Surprisingly, the subjective ratings were not as coherent. The raters seemed to have different preferences. Some preferred the noisier CT images of FBP, some the less noisy, post-processing FBP or the smoother, iterative reconstructed images I3. In addition, the ranking was also not consistent. Concordance between raters was mostly insignificant, meaning that we could not observe a higher correlation between the raters across all sites and methods. Only the comparison for FBP and the post-processed FBP + PS was statistically significant (p = 0.02). Regarding the subjective overall image quality, again, we could not see any difference, although the difference between FBP and post-processing FBP barely missed significance (p = 0.08). In addition, we could not see a relation between the ratings and the rater’s experience.
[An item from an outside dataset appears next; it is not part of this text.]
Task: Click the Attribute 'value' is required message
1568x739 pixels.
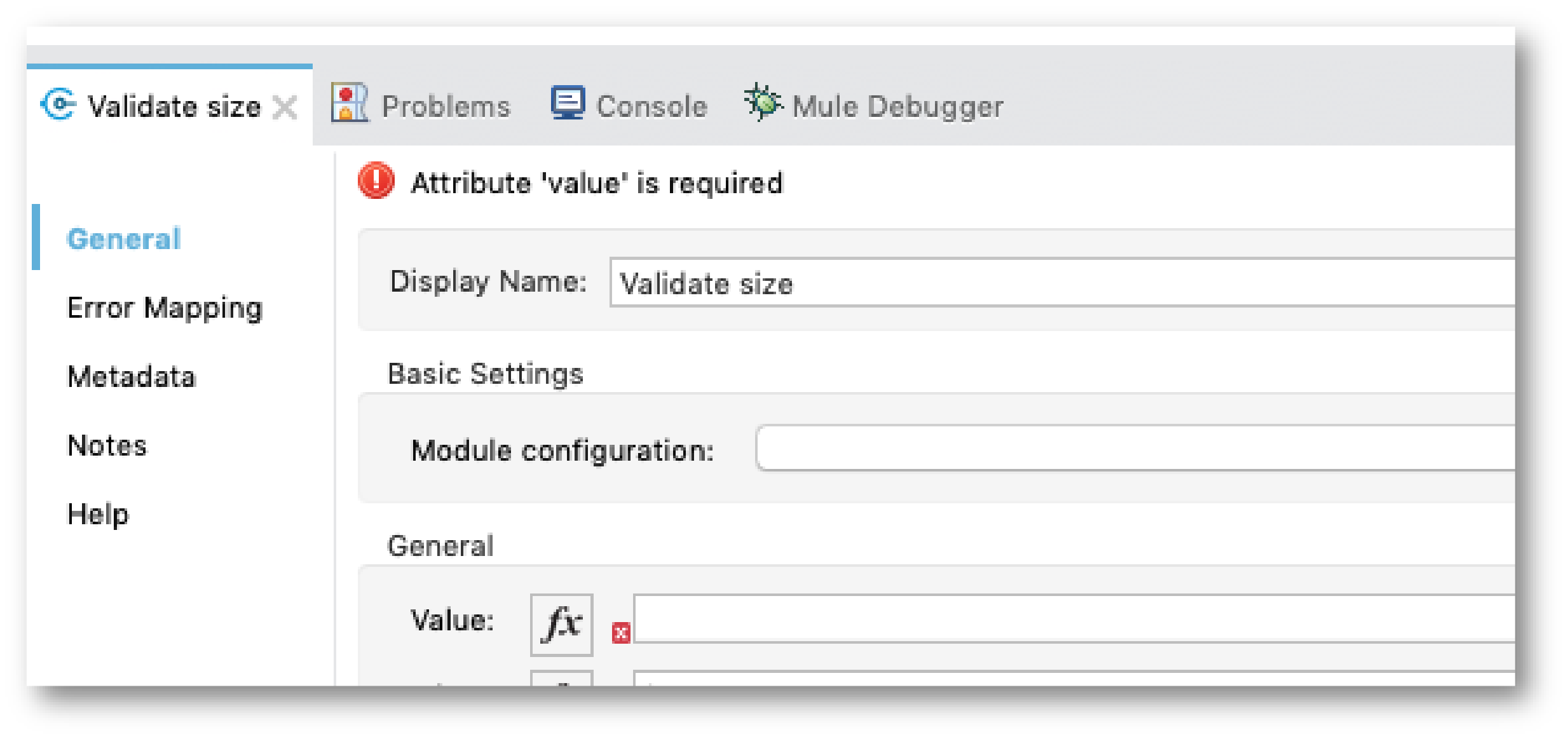Action: tap(596, 184)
These results indicate two implications for the clinical routine: First, post-processing based on deep learning is able to reduce the noise, when it is measured objectively in terms of standard deviation. Second, reduced noise levels do not transfer directly to an improved subjective overall image quality of the images. This might be due to the fact that overly smoothed images do have lower noise levels, but at the same time obstructs the diagnosis by blurring. However, this seemed to depend strongly on the rater and on the protocol/site, and not so much on the experience of the reader. Differences in the rating of the reconstructed and post-processed images might depend also on the anatomic region and that radiologist are used to and prefer a specific noise level in their CT images. In addition, due to the low noise level, the noise reduction was not as high as in low-dose or ultra-low-dose CT images, so subjective differences may not be visible to the human eye, which could result in low inter-rater reliability and non-significant results in subjective image quality testing^13,14,19.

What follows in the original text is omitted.